There was a thunk; a receptacle opened beside him; Forrester reached in and took out a steaming and very large cup of coffee covered with a plastic lid. He worried the lid off, sought and found the cigarettes and lighter that accompanied the coffee, lit up, took a sip of the coffee, and said, “Adne Bensen said something to me about choosing a name. I interpreted this to mean that she was, uh, well, pregnant. I mean, I thought she meant a name for a baby; but actually it was something else. Reciprocal names? What are reciprocal names?”
“Reciprocal names, Man Forrester,” lectured the joymaker, “are chosen, usually by two individuals, less typically by larger groups, as private designations. A comparable institution from your original time, Man Forrester, might be the ‘pet’ name or nickname by which a person addressed his or her spouse, child, or close friend; however, the reciprocal name is used by each of the persons in addressing the other.”
“Give me a for instance,” Forrester interrupted.
“For instance,” said the joymaker obediently, “in the universe of Adne Bensen and her two children, the reciprocal names are ‘Tunt’—a form of address from one child to the other—or ‘Mim,’ when Miss Bensen addresses or is addressed by a child. As mentioned, this situation is not typical, since more than two persons are involved. A better example from the same demesne would be the relationship of Adne Bensen and Dr. Hara, where the reciprocal designation between them is ‘Tip.’ Are those adequate for instances, Man Forrester?”
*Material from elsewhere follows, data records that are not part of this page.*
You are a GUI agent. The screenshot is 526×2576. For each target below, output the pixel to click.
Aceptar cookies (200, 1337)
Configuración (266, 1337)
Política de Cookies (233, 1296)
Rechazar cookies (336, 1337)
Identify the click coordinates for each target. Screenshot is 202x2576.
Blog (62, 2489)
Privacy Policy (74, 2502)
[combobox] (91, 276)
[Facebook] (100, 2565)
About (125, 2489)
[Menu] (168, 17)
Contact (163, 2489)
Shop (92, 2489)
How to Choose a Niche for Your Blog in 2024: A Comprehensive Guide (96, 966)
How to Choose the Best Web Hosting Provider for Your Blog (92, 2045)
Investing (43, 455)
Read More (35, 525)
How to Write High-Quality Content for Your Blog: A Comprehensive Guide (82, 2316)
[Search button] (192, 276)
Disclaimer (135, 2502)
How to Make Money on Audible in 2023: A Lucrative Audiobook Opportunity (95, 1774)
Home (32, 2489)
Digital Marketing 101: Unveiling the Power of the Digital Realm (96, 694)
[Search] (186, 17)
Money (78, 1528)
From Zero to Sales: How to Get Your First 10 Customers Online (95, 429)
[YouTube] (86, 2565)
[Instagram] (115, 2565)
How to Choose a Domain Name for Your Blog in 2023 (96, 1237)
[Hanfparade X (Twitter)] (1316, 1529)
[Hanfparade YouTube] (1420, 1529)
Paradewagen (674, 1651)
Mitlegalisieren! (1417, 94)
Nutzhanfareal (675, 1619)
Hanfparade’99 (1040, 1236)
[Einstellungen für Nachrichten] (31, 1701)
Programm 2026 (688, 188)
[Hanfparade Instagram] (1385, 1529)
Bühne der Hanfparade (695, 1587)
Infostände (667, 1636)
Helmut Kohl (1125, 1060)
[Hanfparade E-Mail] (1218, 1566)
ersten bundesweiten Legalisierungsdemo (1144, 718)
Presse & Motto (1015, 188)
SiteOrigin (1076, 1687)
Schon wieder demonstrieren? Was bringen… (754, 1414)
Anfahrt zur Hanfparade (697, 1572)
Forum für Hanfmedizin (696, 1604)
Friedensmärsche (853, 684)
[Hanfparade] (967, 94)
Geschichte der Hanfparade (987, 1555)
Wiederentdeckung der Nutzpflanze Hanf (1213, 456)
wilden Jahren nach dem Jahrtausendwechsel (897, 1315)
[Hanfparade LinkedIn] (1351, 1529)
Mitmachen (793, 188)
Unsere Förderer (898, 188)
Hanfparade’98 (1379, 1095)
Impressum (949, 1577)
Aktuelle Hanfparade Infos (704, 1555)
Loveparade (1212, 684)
“Yeah, but what’s this about Hara? You mean he and Adne have a pet name?”
“Yes, Man Forrester.”
“Yeah, but— Well, skip it.” Forrester glumly put down his coffee; it didn’t taste as good as he had thought it would. “Sounds confusing,” he muttered.
“Confusing, Man Forrester?”
“Yeah. I mean, if you and I have the same name, how do we know which one— Oh, wait a minute. I see. If you and I have a name, then if you use it, obviously you mean me. And if I use it, I have to mean you.”
“That is correct, Man Forrester. In practice it does not appear that much confusion arises.”
“All right, the hell with that, too. Let’s see.” Forrester frowned at his cigarette; it didn’t taste particularly good, either. He was unable to decide whether the reason was that he had lost the taste for coffee and cigarettes, or whether these were simply miserable examples of their kind, or whether what tasted bad was his mood. He dropped the cigarette into the rest of the coffee and said irritably, “Question three. Now that I have you again, and plenty of money, is there some way I can keep from foolishly losing it all again? Can we like work out a budget?”